Source data:

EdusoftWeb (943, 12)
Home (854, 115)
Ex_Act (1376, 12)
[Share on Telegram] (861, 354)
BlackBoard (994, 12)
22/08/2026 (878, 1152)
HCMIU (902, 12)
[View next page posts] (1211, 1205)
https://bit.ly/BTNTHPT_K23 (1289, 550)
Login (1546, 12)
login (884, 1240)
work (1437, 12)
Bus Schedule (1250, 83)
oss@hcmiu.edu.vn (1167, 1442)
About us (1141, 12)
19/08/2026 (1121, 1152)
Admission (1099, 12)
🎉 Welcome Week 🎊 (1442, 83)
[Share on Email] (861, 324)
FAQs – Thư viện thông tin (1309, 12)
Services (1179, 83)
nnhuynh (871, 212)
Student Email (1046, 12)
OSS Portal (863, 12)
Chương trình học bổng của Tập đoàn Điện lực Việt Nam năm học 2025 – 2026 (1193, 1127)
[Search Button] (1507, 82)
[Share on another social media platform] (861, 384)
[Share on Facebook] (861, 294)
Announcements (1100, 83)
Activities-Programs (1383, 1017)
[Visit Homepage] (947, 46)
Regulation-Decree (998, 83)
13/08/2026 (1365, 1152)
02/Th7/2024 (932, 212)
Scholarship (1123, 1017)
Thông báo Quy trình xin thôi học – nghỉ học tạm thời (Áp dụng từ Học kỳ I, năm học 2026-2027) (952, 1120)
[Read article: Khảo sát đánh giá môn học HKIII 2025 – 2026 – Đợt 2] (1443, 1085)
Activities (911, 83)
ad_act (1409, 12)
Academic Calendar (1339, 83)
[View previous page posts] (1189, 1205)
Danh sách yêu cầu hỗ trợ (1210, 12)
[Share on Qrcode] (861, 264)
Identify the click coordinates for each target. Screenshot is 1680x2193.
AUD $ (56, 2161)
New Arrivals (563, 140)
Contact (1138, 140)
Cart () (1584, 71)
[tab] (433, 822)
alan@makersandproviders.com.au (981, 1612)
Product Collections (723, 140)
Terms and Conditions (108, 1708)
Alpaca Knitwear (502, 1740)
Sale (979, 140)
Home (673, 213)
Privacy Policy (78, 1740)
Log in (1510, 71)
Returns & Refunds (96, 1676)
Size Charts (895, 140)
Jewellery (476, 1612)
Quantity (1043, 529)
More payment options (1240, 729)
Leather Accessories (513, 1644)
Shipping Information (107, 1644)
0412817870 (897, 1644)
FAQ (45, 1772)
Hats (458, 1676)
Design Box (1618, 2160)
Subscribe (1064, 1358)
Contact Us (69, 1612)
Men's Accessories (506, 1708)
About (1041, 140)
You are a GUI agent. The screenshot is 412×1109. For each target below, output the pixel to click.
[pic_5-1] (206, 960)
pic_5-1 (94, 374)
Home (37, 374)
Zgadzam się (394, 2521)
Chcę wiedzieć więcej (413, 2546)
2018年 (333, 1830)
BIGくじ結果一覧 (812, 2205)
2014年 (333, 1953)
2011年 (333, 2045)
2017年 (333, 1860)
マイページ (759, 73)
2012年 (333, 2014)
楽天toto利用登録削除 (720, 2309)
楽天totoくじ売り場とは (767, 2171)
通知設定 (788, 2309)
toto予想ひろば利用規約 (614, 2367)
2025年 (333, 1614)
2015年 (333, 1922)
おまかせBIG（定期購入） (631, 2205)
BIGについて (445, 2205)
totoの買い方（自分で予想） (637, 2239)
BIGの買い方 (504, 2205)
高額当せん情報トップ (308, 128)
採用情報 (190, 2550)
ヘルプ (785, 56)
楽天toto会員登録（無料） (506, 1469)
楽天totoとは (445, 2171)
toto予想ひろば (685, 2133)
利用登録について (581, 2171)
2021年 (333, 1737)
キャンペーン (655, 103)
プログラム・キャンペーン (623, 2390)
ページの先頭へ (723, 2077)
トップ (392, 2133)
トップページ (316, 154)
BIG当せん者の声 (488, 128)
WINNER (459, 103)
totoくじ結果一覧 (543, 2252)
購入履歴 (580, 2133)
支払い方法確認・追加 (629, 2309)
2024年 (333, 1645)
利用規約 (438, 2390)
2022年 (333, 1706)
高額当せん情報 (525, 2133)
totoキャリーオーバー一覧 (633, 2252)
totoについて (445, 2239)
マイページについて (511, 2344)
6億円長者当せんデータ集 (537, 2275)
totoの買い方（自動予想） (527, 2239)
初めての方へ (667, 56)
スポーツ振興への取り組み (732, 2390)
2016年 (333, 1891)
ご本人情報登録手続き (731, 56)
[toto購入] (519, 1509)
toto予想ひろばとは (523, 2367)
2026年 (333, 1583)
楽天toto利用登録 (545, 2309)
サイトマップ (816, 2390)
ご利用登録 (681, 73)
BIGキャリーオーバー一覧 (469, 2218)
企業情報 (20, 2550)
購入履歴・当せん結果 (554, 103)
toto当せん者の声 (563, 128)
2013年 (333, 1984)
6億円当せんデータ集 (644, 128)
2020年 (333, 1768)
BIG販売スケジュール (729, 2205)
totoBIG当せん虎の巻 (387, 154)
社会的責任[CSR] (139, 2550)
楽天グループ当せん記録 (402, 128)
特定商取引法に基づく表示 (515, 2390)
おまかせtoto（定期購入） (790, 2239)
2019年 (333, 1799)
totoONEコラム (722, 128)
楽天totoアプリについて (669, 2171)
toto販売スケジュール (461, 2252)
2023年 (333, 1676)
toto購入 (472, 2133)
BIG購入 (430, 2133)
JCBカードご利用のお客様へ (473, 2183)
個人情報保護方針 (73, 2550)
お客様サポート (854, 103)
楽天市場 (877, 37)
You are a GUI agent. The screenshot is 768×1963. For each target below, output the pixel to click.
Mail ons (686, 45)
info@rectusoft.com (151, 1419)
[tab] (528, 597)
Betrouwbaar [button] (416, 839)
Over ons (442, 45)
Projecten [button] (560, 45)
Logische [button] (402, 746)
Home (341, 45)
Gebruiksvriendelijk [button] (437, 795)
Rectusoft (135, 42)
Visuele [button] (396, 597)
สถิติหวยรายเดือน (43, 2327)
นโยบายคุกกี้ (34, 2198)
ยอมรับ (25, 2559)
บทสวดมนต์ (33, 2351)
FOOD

§ Required work:
List, from the entries above, every line in which the word "each" shows up.

§ Response:
Identify the click coordinates for each target. Screenshot is 1680x2193.
You are a GUI agent. The screenshot is 412×1109. For each target below, output the pixel to click.
You are a GUI agent. The screenshot is 768×1963. For each target below, output the pixel to click.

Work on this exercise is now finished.